**What you will do**
Translate this sentence from the forum thread on a variable declared twice into Spanish: "Your professor was probably thinking of c/c++ where a code block {...} could have its own local variables."

**Selected extract**
%%
From what the professor said, retval returns/holds a value of 100, but when I opened up Eclipse/Command line and wrote the method, it wouldn't compile. It kept saying that retval was declared twice and therefore would not compile the program. Any guidance for what went wrong here? Also, what's the point of "retval = itemp;" ? They're both initialized to the same value, so is there a purpose for that line?

  • "They're both initialized to the same value" ? in line "int retval, itemp = 100;" they both are not initialised to same value. Only itemp is initialised. If you try to print the retval it will show error that the variable is not initialise. two variable are initialised to same value if it written retval=itemp=100; – Anurag Rana Oct 23 '13 at 1:32
  • Your professor was probably thinking of c/c++ where a code block {...} could have its own local variables. – PM 77-1 Oct 23 '13 at 2:01
1

Eclipse/Command line and wrote the method, it wouldn't compile. It kept saying that retval was declared twice and therefore would not compile the program.
%%
**Data provided**
%%
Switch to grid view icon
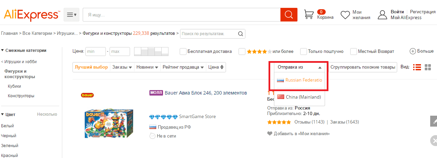click(x=428, y=67)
%%
**The reply**
Probablemente tu profesor estaba pensando en c/c++, donde un bloque de código {...} podía tener sus propias variables locales.